↓↓↓

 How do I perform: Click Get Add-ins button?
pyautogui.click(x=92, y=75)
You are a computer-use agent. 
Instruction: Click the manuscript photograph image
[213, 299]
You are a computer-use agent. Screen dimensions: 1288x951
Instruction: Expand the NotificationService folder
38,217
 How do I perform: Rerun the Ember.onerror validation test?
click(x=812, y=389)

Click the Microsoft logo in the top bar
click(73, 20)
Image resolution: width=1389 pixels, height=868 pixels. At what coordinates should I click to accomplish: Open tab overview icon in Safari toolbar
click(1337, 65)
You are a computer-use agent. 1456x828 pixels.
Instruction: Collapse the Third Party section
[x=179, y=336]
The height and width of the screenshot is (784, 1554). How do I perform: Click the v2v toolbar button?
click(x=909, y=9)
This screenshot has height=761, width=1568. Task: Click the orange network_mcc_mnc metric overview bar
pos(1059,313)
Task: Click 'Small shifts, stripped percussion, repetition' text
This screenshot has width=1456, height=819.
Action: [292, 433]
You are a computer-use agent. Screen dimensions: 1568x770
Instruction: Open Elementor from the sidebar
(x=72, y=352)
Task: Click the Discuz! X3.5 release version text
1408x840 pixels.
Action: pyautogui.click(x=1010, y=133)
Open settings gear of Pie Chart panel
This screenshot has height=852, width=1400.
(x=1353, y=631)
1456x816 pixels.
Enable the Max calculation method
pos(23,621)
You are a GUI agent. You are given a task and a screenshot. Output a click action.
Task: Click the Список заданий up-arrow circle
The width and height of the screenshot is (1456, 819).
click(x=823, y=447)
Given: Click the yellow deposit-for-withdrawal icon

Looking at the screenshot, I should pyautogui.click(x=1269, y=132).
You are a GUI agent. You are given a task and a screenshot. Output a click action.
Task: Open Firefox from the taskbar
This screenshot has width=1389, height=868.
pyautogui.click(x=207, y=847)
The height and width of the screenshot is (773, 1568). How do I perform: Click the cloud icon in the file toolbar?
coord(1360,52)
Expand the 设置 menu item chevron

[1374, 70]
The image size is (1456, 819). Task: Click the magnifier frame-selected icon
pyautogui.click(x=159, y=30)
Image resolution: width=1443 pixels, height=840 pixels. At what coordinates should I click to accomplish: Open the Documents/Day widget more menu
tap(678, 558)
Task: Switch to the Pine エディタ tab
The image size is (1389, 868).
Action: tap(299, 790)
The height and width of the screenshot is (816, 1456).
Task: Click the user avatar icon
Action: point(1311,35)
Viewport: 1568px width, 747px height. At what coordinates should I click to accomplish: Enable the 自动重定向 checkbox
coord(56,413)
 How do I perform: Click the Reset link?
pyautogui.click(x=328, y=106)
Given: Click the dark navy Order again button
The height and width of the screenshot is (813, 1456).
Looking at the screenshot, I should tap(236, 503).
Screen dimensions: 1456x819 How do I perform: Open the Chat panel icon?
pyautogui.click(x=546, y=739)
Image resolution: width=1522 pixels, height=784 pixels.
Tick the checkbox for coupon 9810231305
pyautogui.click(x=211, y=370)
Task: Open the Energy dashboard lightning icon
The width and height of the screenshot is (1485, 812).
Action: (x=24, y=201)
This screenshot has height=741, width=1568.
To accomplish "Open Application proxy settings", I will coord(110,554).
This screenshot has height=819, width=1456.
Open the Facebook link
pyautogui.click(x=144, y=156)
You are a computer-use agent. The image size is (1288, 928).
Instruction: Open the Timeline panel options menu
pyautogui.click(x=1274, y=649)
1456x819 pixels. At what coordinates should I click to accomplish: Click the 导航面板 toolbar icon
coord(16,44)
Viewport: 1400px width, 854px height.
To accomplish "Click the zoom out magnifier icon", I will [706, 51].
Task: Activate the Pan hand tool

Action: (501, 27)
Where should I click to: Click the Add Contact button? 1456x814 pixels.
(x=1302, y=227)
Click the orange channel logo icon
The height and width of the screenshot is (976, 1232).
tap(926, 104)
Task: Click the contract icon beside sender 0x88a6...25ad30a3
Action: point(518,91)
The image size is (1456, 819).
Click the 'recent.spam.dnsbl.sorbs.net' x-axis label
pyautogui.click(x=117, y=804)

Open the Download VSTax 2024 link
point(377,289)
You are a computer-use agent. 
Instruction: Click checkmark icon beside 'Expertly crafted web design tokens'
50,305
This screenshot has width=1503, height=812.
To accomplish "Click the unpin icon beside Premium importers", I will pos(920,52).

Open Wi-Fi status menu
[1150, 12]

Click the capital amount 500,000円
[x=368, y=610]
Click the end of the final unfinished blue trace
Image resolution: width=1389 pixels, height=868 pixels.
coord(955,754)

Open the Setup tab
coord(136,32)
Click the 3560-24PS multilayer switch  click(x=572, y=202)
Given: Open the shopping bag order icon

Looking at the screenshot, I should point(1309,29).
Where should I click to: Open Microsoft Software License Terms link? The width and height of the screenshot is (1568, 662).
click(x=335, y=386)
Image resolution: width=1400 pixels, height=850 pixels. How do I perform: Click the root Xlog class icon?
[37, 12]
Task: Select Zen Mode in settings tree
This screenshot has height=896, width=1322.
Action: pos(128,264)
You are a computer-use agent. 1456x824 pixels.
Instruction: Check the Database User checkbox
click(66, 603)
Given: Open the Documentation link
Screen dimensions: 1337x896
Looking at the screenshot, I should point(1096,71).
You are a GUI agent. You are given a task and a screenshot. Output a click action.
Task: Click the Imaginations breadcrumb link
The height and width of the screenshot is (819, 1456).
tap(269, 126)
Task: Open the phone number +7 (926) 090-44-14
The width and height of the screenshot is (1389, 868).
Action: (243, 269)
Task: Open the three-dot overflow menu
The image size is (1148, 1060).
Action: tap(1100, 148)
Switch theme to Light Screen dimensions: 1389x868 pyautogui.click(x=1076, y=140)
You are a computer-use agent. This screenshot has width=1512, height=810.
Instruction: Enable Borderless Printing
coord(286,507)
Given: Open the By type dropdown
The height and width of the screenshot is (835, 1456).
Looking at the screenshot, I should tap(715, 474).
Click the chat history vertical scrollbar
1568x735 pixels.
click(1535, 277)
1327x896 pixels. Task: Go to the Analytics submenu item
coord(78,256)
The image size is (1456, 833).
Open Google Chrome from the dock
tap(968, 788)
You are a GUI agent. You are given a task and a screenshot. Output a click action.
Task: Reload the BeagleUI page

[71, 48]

↑↑↑

Exercise directions: I'd like all of the entries written out again exactly as they appear above.

Solution to this task:
 How do I perform: Click Get Add-ins button?
pyautogui.click(x=92, y=75)
You are a computer-use agent. 
Instruction: Click the manuscript photograph image
[213, 299]
You are a computer-use agent. Screen dimensions: 1288x951
Instruction: Expand the NotificationService folder
38,217
 How do I perform: Rerun the Ember.onerror validation test?
click(x=812, y=389)

Click the Microsoft logo in the top bar
click(73, 20)
Image resolution: width=1389 pixels, height=868 pixels. At what coordinates should I click to accomplish: Open tab overview icon in Safari toolbar
click(1337, 65)
You are a computer-use agent. 1456x828 pixels.
Instruction: Collapse the Third Party section
[x=179, y=336]
The height and width of the screenshot is (784, 1554). How do I perform: Click the v2v toolbar button?
click(x=909, y=9)
This screenshot has height=761, width=1568. Task: Click the orange network_mcc_mnc metric overview bar
pos(1059,313)
Task: Click 'Small shifts, stripped percussion, repetition' text
This screenshot has width=1456, height=819.
Action: [292, 433]
You are a computer-use agent. Screen dimensions: 1568x770
Instruction: Open Elementor from the sidebar
(x=72, y=352)
Task: Click the Discuz! X3.5 release version text
1408x840 pixels.
Action: pyautogui.click(x=1010, y=133)
Open settings gear of Pie Chart panel
This screenshot has height=852, width=1400.
(x=1353, y=631)
1456x816 pixels.
Enable the Max calculation method
pos(23,621)
You are a GUI agent. You are given a task and a screenshot. Output a click action.
Task: Click the Список заданий up-arrow circle
The width and height of the screenshot is (1456, 819).
click(x=823, y=447)
Given: Click the yellow deposit-for-withdrawal icon

Looking at the screenshot, I should pyautogui.click(x=1269, y=132).
You are a GUI agent. You are given a task and a screenshot. Output a click action.
Task: Open Firefox from the taskbar
This screenshot has width=1389, height=868.
pyautogui.click(x=207, y=847)
The height and width of the screenshot is (773, 1568). How do I perform: Click the cloud icon in the file toolbar?
coord(1360,52)
Expand the 设置 menu item chevron

[1374, 70]
The image size is (1456, 819). Task: Click the magnifier frame-selected icon
pyautogui.click(x=159, y=30)
Image resolution: width=1443 pixels, height=840 pixels. At what coordinates should I click to accomplish: Open the Documents/Day widget more menu
tap(678, 558)
Task: Switch to the Pine エディタ tab
The image size is (1389, 868).
Action: tap(299, 790)
The height and width of the screenshot is (816, 1456).
Task: Click the user avatar icon
Action: point(1311,35)
Viewport: 1568px width, 747px height. At what coordinates should I click to accomplish: Enable the 自动重定向 checkbox
coord(56,413)
 How do I perform: Click the Reset link?
pyautogui.click(x=328, y=106)
Given: Click the dark navy Order again button
The height and width of the screenshot is (813, 1456).
Looking at the screenshot, I should tap(236, 503).
Screen dimensions: 1456x819 How do I perform: Open the Chat panel icon?
pyautogui.click(x=546, y=739)
Image resolution: width=1522 pixels, height=784 pixels.
Tick the checkbox for coupon 9810231305
pyautogui.click(x=211, y=370)
Task: Open the Energy dashboard lightning icon
The width and height of the screenshot is (1485, 812).
Action: (x=24, y=201)
This screenshot has height=741, width=1568.
To accomplish "Open Application proxy settings", I will coord(110,554).
This screenshot has height=819, width=1456.
Open the Facebook link
pyautogui.click(x=144, y=156)
You are a computer-use agent. The image size is (1288, 928).
Instruction: Open the Timeline panel options menu
pyautogui.click(x=1274, y=649)
1456x819 pixels. At what coordinates should I click to accomplish: Click the 导航面板 toolbar icon
coord(16,44)
Viewport: 1400px width, 854px height.
To accomplish "Click the zoom out magnifier icon", I will [706, 51].
Task: Activate the Pan hand tool

Action: (501, 27)
Where should I click to: Click the Add Contact button? 1456x814 pixels.
(x=1302, y=227)
Click the orange channel logo icon
The height and width of the screenshot is (976, 1232).
tap(926, 104)
Task: Click the contract icon beside sender 0x88a6...25ad30a3
Action: point(518,91)
The image size is (1456, 819).
Click the 'recent.spam.dnsbl.sorbs.net' x-axis label
pyautogui.click(x=117, y=804)

Open the Download VSTax 2024 link
point(377,289)
You are a computer-use agent. 
Instruction: Click checkmark icon beside 'Expertly crafted web design tokens'
50,305
This screenshot has width=1503, height=812.
To accomplish "Click the unpin icon beside Premium importers", I will pos(920,52).

Open Wi-Fi status menu
[1150, 12]

Click the capital amount 500,000円
[x=368, y=610]
Click the end of the final unfinished blue trace
Image resolution: width=1389 pixels, height=868 pixels.
coord(955,754)

Open the Setup tab
coord(136,32)
Click the 3560-24PS multilayer switch  click(x=572, y=202)
Given: Open the shopping bag order icon

Looking at the screenshot, I should point(1309,29).
Where should I click to: Open Microsoft Software License Terms link? The width and height of the screenshot is (1568, 662).
click(x=335, y=386)
Image resolution: width=1400 pixels, height=850 pixels. How do I perform: Click the root Xlog class icon?
[37, 12]
Task: Select Zen Mode in settings tree
This screenshot has height=896, width=1322.
Action: pos(128,264)
You are a computer-use agent. 1456x824 pixels.
Instruction: Check the Database User checkbox
click(66, 603)
Given: Open the Documentation link
Screen dimensions: 1337x896
Looking at the screenshot, I should point(1096,71).
You are a GUI agent. You are given a task and a screenshot. Output a click action.
Task: Click the Imaginations breadcrumb link
The height and width of the screenshot is (819, 1456).
tap(269, 126)
Task: Open the phone number +7 (926) 090-44-14
The width and height of the screenshot is (1389, 868).
Action: (243, 269)
Task: Open the three-dot overflow menu
The image size is (1148, 1060).
Action: tap(1100, 148)
Switch theme to Light Screen dimensions: 1389x868 pyautogui.click(x=1076, y=140)
You are a computer-use agent. This screenshot has width=1512, height=810.
Instruction: Enable Borderless Printing
coord(286,507)
Given: Open the By type dropdown
The height and width of the screenshot is (835, 1456).
Looking at the screenshot, I should tap(715, 474).
Click the chat history vertical scrollbar
1568x735 pixels.
click(1535, 277)
1327x896 pixels. Task: Go to the Analytics submenu item
coord(78,256)
The image size is (1456, 833).
Open Google Chrome from the dock
tap(968, 788)
You are a GUI agent. You are given a task and a screenshot. Output a click action.
Task: Reload the BeagleUI page

[71, 48]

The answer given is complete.